• **Texte retenu**:
━━━━━━━━━━━━━━━━━━━━━━━━━━━━━━

Exposition Gueules de mineurs au musée de la mine à La Machine

22 mars 2008
02m 12s
Réf. 00005

Notice

Résumé :

Le Musée de la mine à La Machine consacre une exposition complète sur les "gueules noires". Une cinquantaine d'œuvres retracent la vie des mineurs de la Nièvre et du pays tout entier. Aldino Della Taffola, fils de mineur, visite l'exposition et se souvient de son père. Parmi les œuvres, la tristesse et un univers de douleur des mineurs du début du XXe siècle ressort des dessins et tableaux de Lucien Jonas. Plus tard le mineur aura figure de héros. Ces deux aspects sont représentés dans l'exposition à travers des statues, des tableaux et des affiches. Francis Dreyer, attaché de conservation parle de la solidarité de la corporation.

Date de diffusion :
22 mars 2008
Source :
Personnalité(s) :

Éclairage

La mine et les mineurs ont inspiré de nombreux artistes tels que les peintres Lucien Jonas, Maximilien Luce, Alfred Roll, Théophile Steinlein, Vincent Van Gogh, ou encore le sculpteur Constantin Meunier, pour ne parler que d'artistes français, belge, suisse ou néerlandais, parmi les plus connus. Ces œuvres dispersées, ici et là, dans des collections publiques ou privées, font très rarement l'objet d'expositions thématiques, ce qui fait tout l'intérêt de celle organisée, en 2008, à La Machine, dans le département de la Nièvre. Jusqu'en 1974, le charbon y était extrait d'une veine riche dont les prolongements constituent à quelques kilomètres de là, sous les communes de Cossaye et de Lucenay-les-Aix, une importante réserve de houille.

━━━━━━━━━━━━━━━━━━━━━━━━━━━━━━

• **Consigne**:
Répondez à ces questions sur le texte consacré à l'exposition de La Machine :
(a) Combien d'œuvres environ l'exposition réunit-elle ?
(b) Quelle fonction occupe Francis Dreyer ?
(c) Jusqu'en quelle année le charbon a-t-il été extrait à La Machine ?

• **Données fournies**:
━━━━━━━━━━━━━━━━━━━━━━━━━━━━━━

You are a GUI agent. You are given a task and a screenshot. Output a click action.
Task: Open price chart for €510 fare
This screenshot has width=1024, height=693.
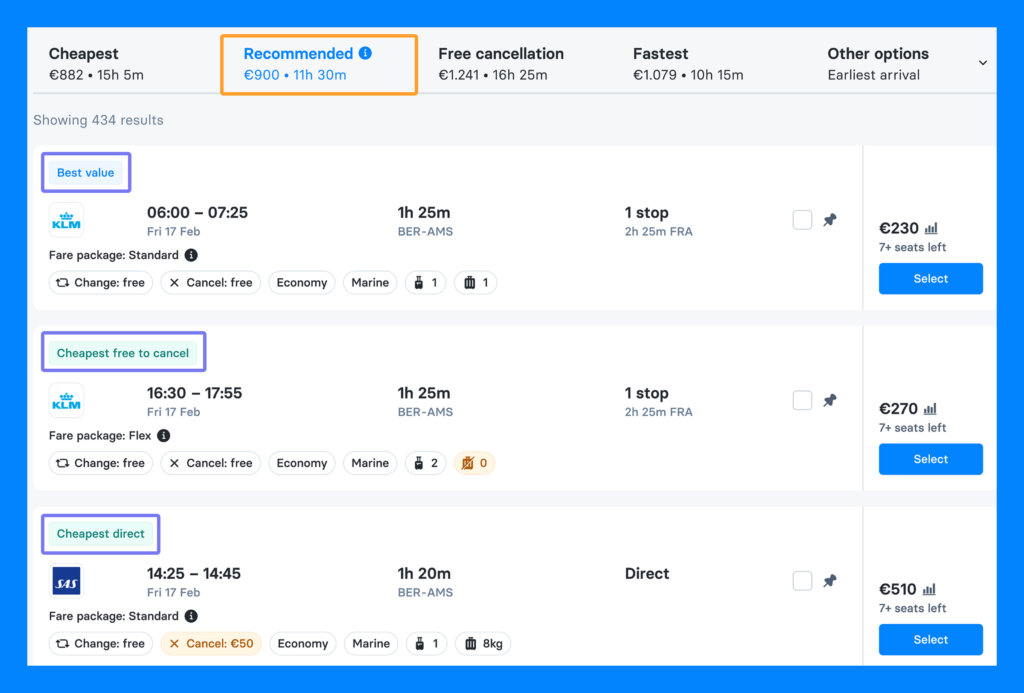click(x=931, y=589)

━━━━━━━━━━━━━━━━━━━━━━━━━━━━━━

• **Corrigé**:
(a) Une cinquantaine d'œuvres.
(b) Attaché de conservation.
(c) Jusqu'en 1974.